What you should do - What you copy should be the lines from the one with "Click the Forensic Files logo beside On Next" through the end of the entries, word for word. Omit the pictures.

Information shown -
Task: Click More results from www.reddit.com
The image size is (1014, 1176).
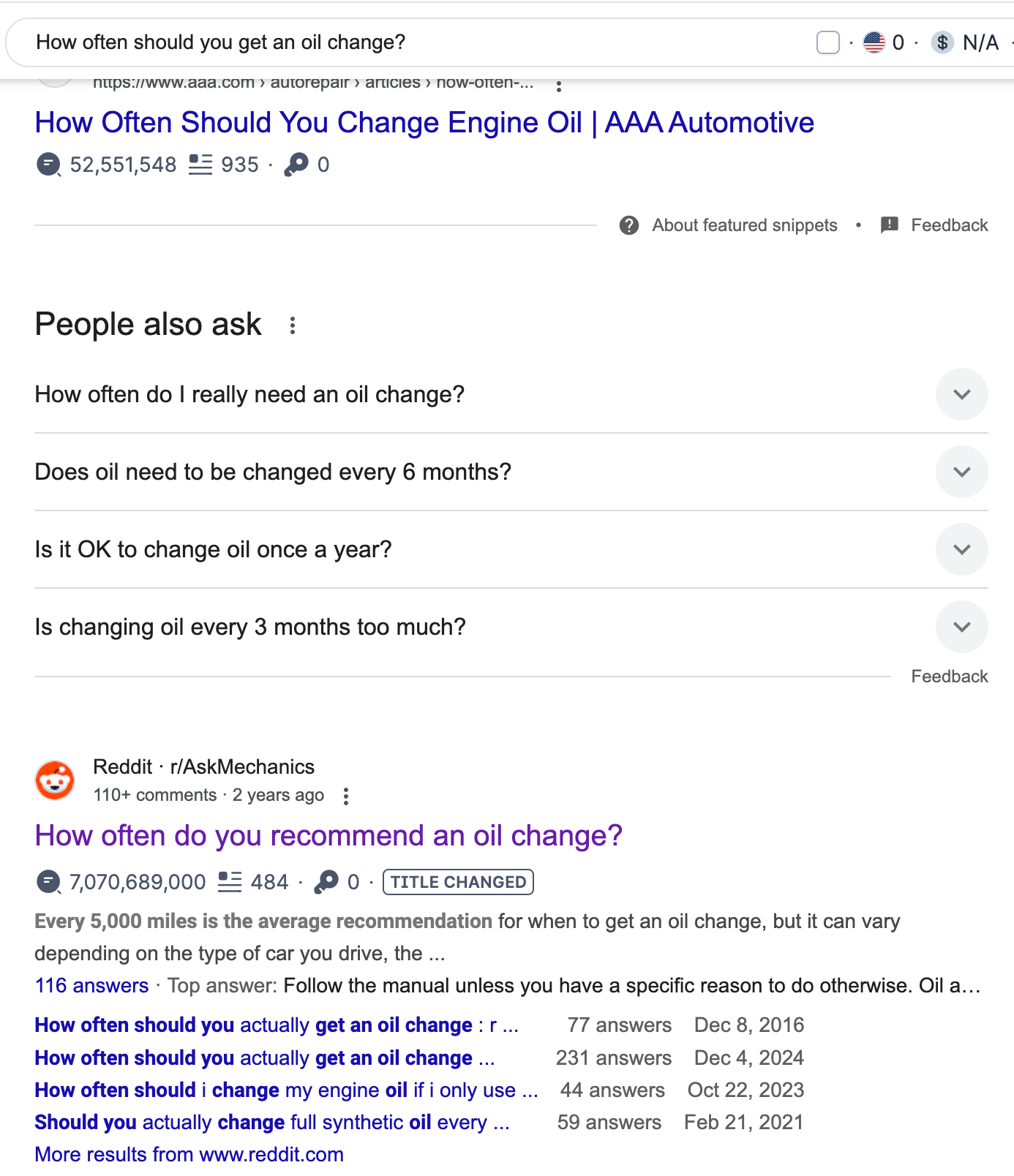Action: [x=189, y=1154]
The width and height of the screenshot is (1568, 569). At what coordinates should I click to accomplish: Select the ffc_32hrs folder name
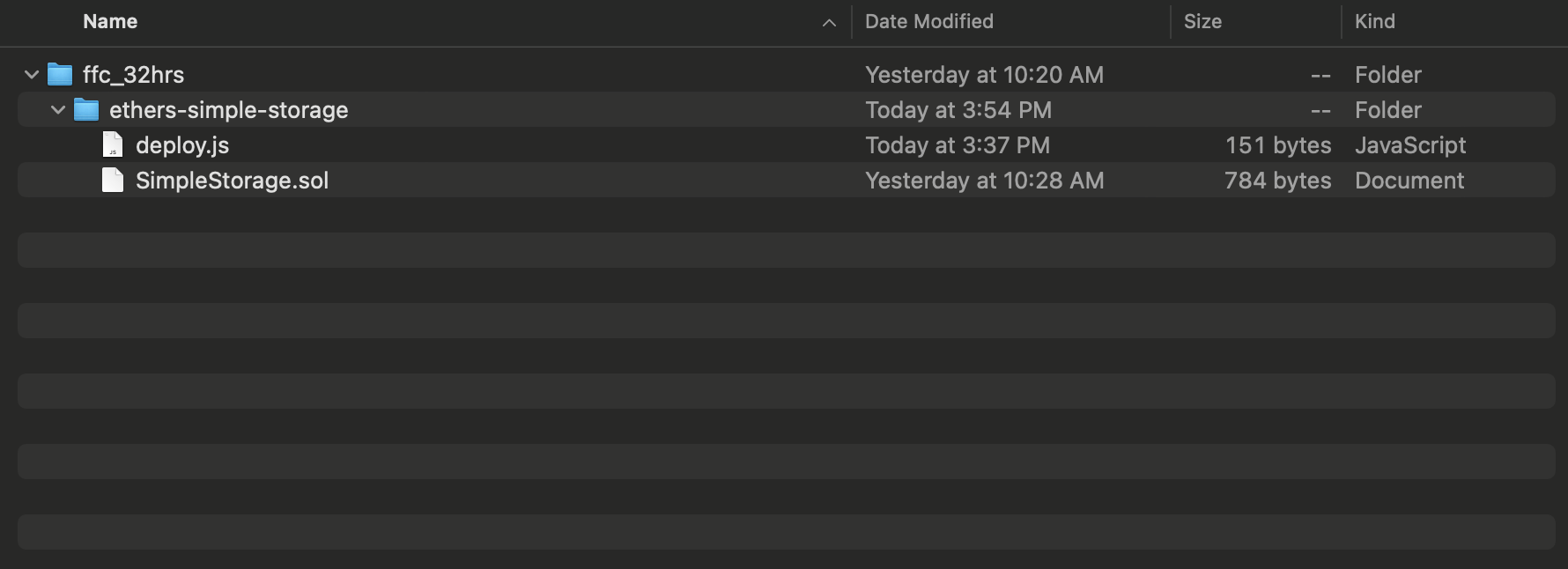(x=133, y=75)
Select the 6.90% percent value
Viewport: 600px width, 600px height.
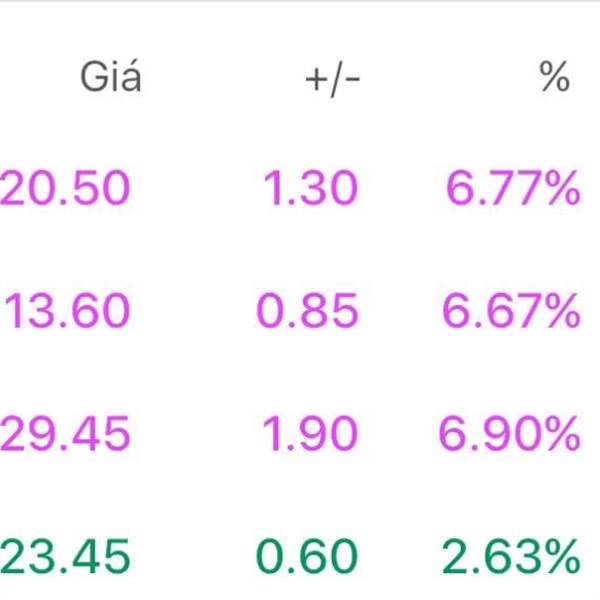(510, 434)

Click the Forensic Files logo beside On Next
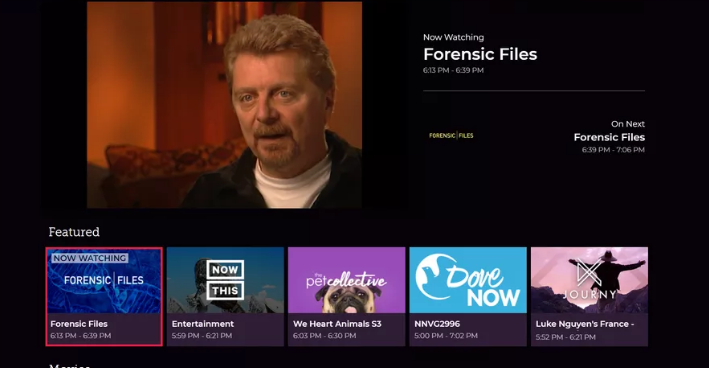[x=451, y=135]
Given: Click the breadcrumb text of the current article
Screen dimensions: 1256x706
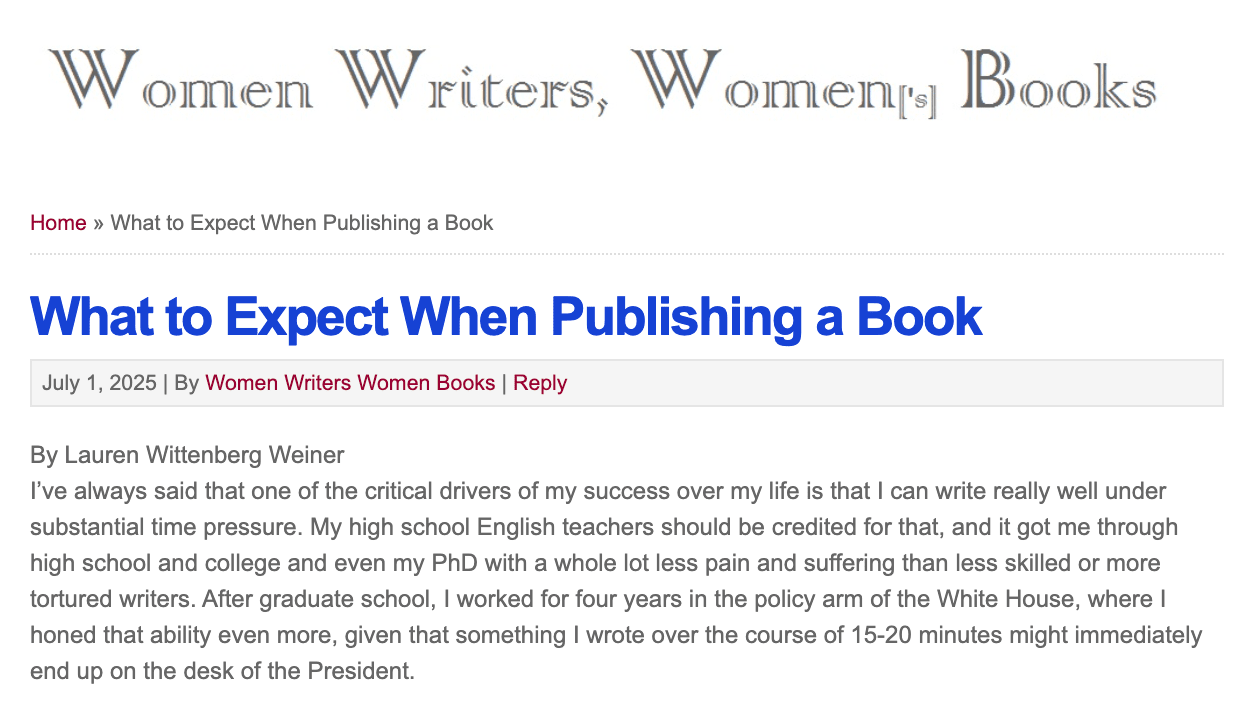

Result for this task -
Click the Forensic Files logo beside On Next
[x=451, y=135]
Given: Click the breadcrumb text of the current article
Screen dimensions: 1256x706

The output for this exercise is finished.